Quelle belle BD ! En commencer la lecture, c’est forcément aller au bout sans s’arrêter. Elle s’inspire de l’histoire vraie de cette maison Winchester. Sarah en avait fait un labyrinthe propre à égarer les âmes vengeresses. Ce comics retranscrit merveilleusement bien le deuil de la dame mais aussi sa folie. On se perd, nous aussi, dans les méandres des premières pages et, petit à petit, le puzzle se met en place. Sa relation avec ses ouvriers montre bien qu’elle vivait dans deux mondes à la fois, celui du réel et celui du spiritisme. Ainsi, on aborde la douleur du deuil et ses conséquences sur la raison, on plonge aussi dans la violence enfouie en chacun d’entre nous.
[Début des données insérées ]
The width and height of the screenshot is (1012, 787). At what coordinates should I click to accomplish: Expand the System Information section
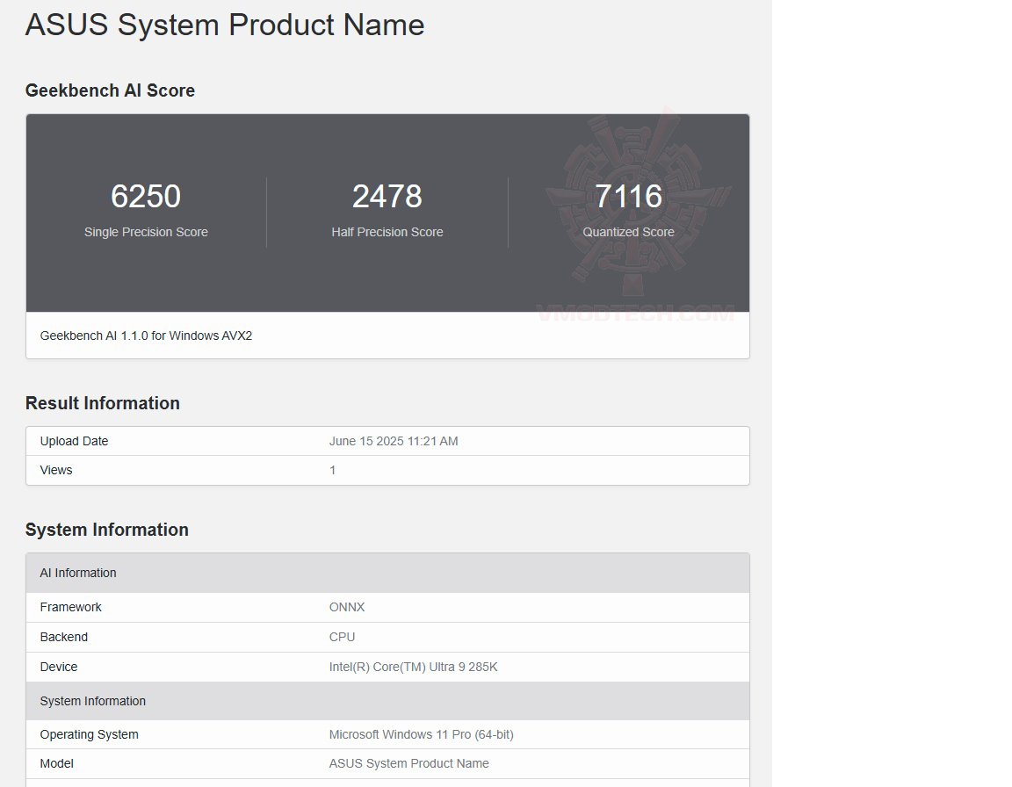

Quel plaisir de voir aussi ces ouvriers toujours prêts à basculer à nouveau dans les plus sombres de leurs travers. Oui, la lecture est parfois dérangeante mais elle l’est autant qu’elle est jouissive et c’est du, aussi, au trait torturé qui nous est offert ici. Le crayon se montre égaré parfois pour mieux distiller l’incertitude des événements. Un coup de maître à n’en pas douter ! 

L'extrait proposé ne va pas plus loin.